I am a science geek. I love anything medical or science-related, and especially love reading about anatomy and how things work. I’ll read medical books, study guides, med school memoirs, science-y memoirs, essays about science, and more. The human body is especially interesting in this regard, since different writers bring different perspectives to writing about the body. Each book is unique in that way, even if basic bodily processes and functions are always described the same way. I find it to be a testament to the intricacies of the body that there are able to be so many books on the human body, all so different in their own ways.
Here are some of my favorite books on the human body, including some new and forthcoming books.

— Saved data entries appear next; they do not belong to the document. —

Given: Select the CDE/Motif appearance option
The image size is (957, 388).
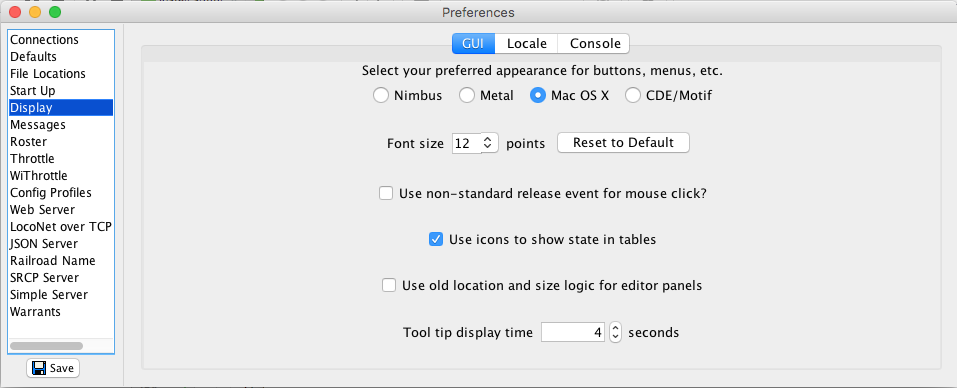Looking at the screenshot, I should pos(633,96).
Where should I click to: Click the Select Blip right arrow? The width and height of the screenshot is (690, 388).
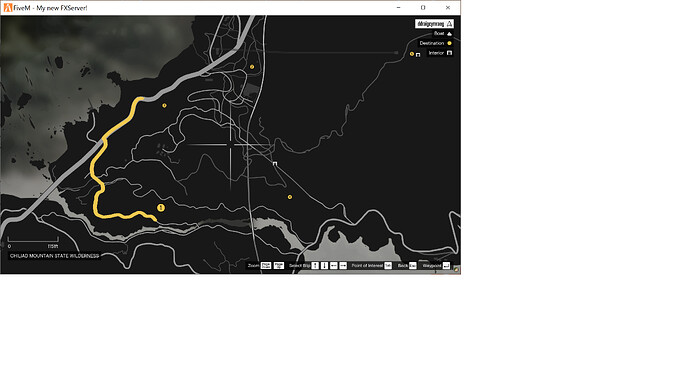[x=343, y=266]
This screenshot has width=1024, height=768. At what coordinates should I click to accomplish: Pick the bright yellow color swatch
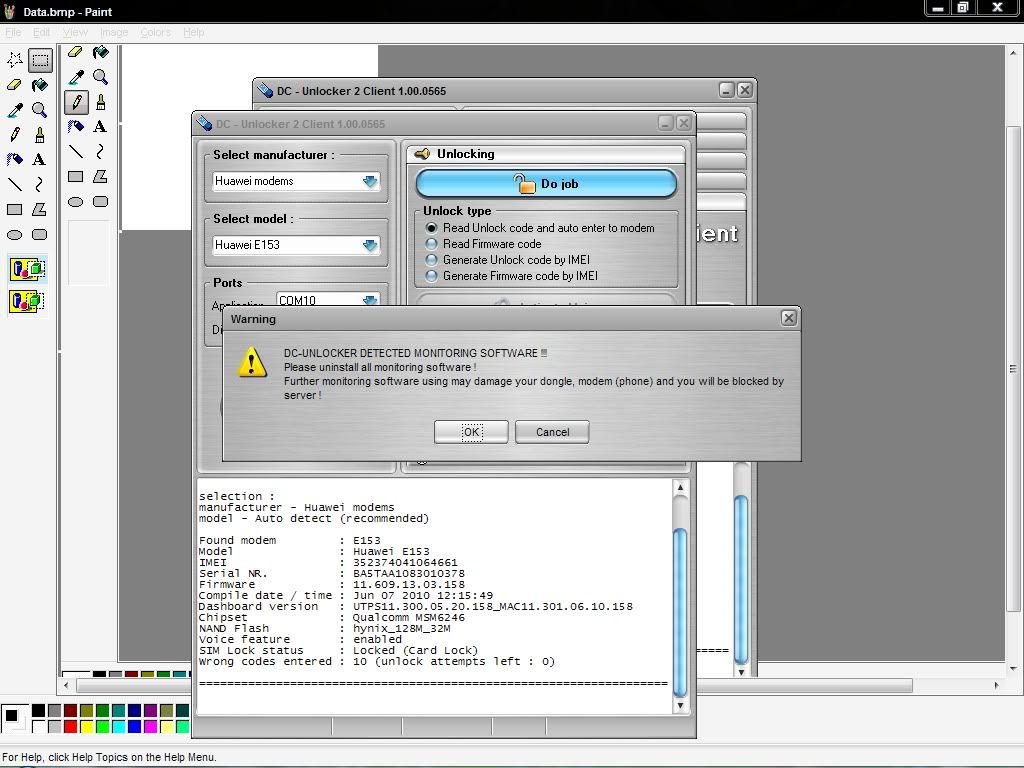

Shapeshifters: A Journey Through the Changing Human Body by Gavin Francis
To be a living person means the body is constantly changing, even in minuscule ways. We grow, get injured, heal, age, become pregnant, give birth, get sick, get healthy—when you think about it, that’s pretty amazing. Francis examines what happens to the body in a variety of situations, like in pregnancy, when you get a tattoo, or when you sleep, to name a few. While I would have liked each section to go more in depth (it seems a bit sparse), this was a thought-provoking read.
Body of Work: Meditations on Mortality from the Human Anatomy Lab by Christine Montross
I’ve always wanted to go to medical school, and this book was a fascinating story about that rite of passage all medical students experience: the cadaver lab. Montross names her cadaver Eve, and goes on to examine the ethical and emotional aspects of dissecting cadavers and how bodies tell stories, even after we’re gone.
How we Die by Sherwin Nuland
This one and his other book, How We Live, were some of the first books that sparked my interest in this genre. I read the former during my health psychology program, and I couldn’t get enough of it. I’ve never seen the human body or its functions the same way again.
Gross Anatomy: Dispatches from the Front (And Back) by Mara Altman (out 8/21)
I’m not gonna lie: I literally LOL’d while reading this fantastic book. Altman has chosen certain topics to explore, including head lice, breasts, and facial hair, and has done so with a thoroughness that is admirable—and she manages to be uproariously funny while talking about the most embarrassing things. I wanted this book to be at least three times longer than it was, because I just wanted Altman do explore all the things.
I want to give a copy of this to every OB/GYN, midwife, expecting family, parents of newborns, and anyone who wants to be pregnant one day or loves someone who is or will be pregnant. As a maternal-child health MPH and someone who went through pregnancy and childbirth, this is the realest book I’ve ever read about this experience. Garbes is inclusive and pulls no punches in this meticulously researched book that blends reportage and memoir.
Heart: A History by Sandeep Jauhar (coming out 9/18)
I’m a big fan of Jauhar’s, so I was excited to get an advance copy of this one. He combines memoir with history in this one, looking at the human heart, advancements in treatments, and notable patients and doctors. He also makes it personal by sharing about his own work in the field, as well as his family.